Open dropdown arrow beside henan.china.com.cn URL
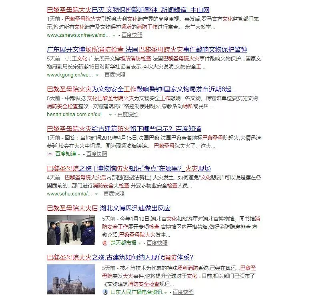Screen dimensions: 321x300 [110, 115]
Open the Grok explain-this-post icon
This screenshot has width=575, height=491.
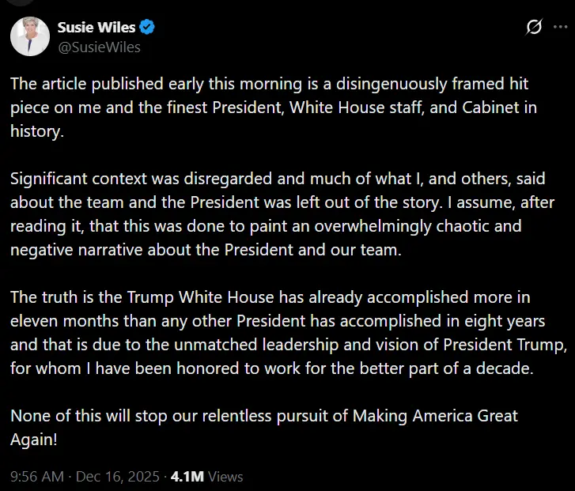[534, 28]
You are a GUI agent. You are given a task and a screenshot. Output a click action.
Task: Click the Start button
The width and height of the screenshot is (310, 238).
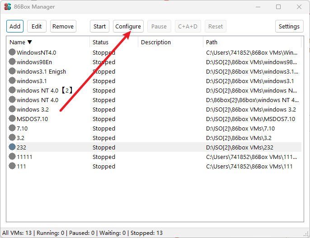pyautogui.click(x=99, y=26)
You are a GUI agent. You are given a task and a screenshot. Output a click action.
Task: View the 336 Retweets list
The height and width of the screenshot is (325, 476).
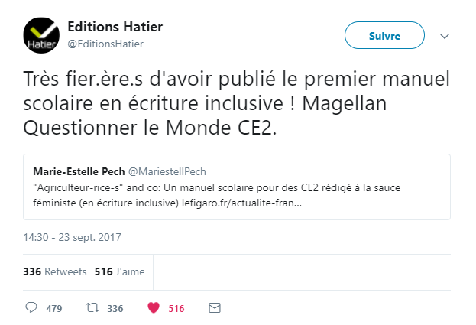(55, 271)
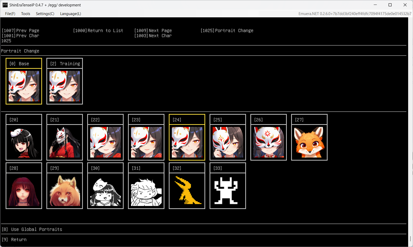Image resolution: width=413 pixels, height=247 pixels.
Task: Click the [9] Return option
Action: point(14,240)
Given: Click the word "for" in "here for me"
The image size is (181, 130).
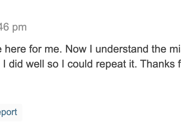Looking at the screenshot, I should (35, 49).
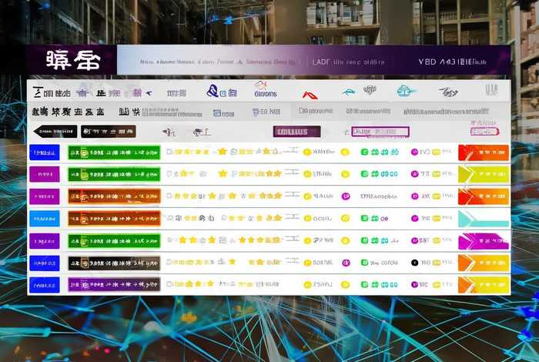Click the gray double-bar icon at far right of navigation
Image resolution: width=539 pixels, height=362 pixels.
tap(491, 90)
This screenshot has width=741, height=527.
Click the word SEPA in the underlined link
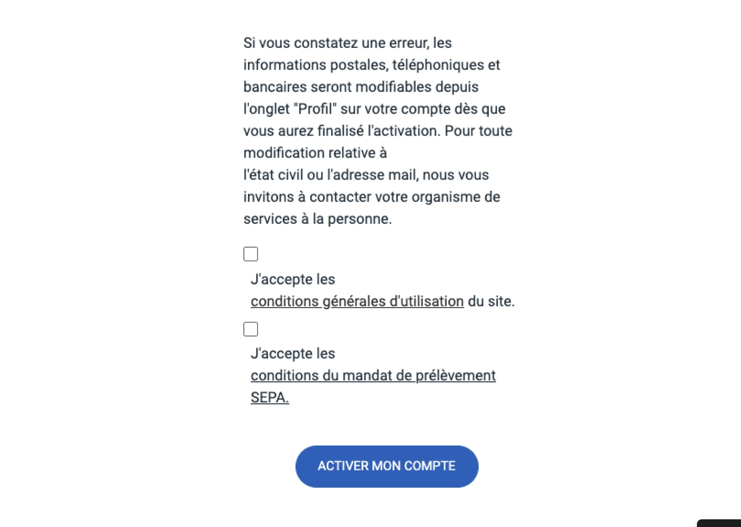(269, 397)
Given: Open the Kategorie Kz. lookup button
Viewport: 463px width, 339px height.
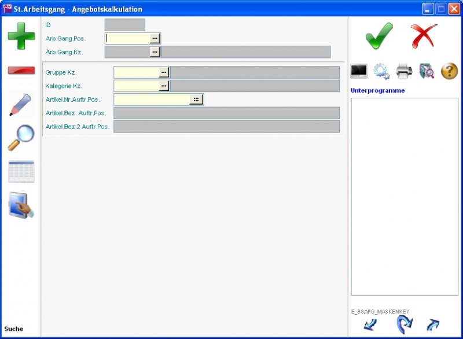Looking at the screenshot, I should point(164,86).
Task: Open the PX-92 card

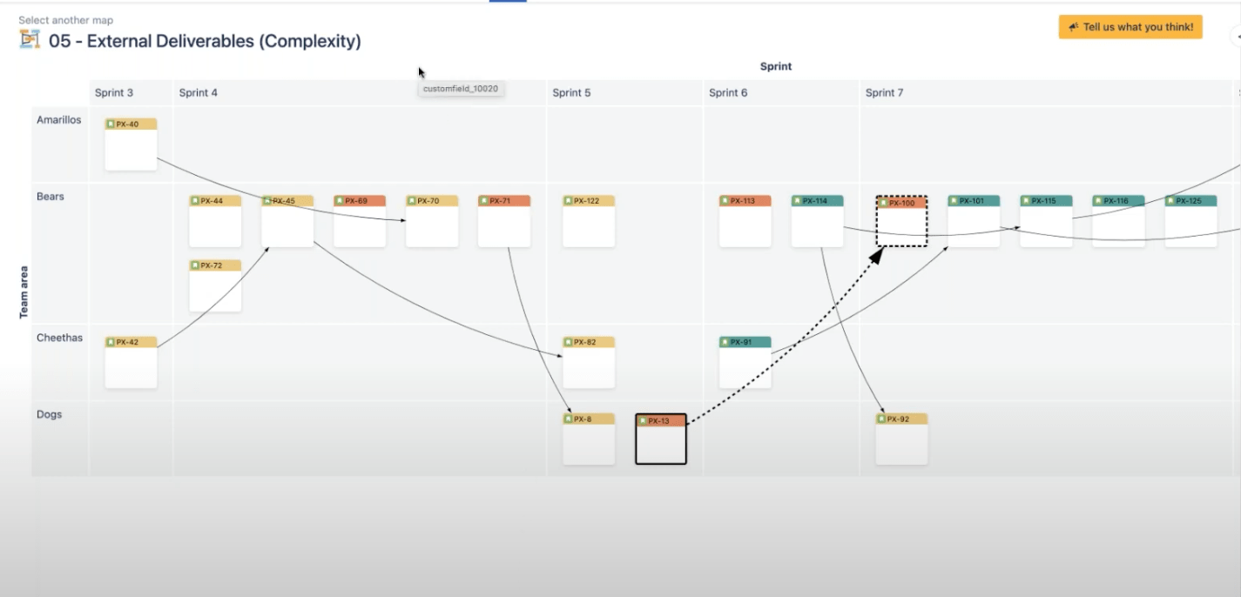Action: click(x=901, y=438)
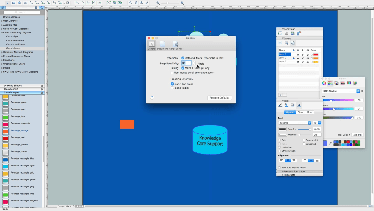Click the color wheel picker icon
This screenshot has width=374, height=211.
point(324,83)
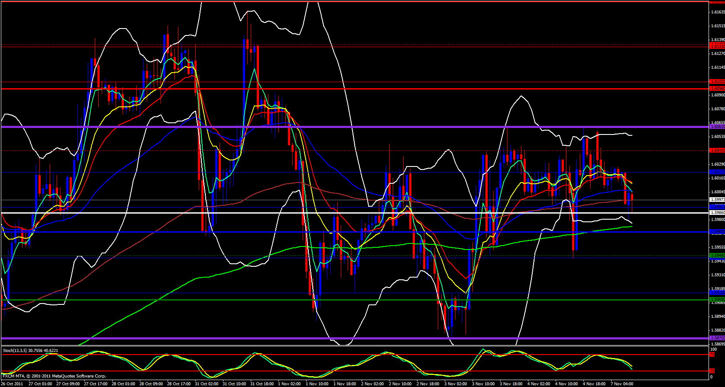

======

__To do__:
Search the data above for the string "button" and return every line that has it.

__Solved problem__:
Task: Click the Start button
Given: Open the Kategorie Kz. lookup button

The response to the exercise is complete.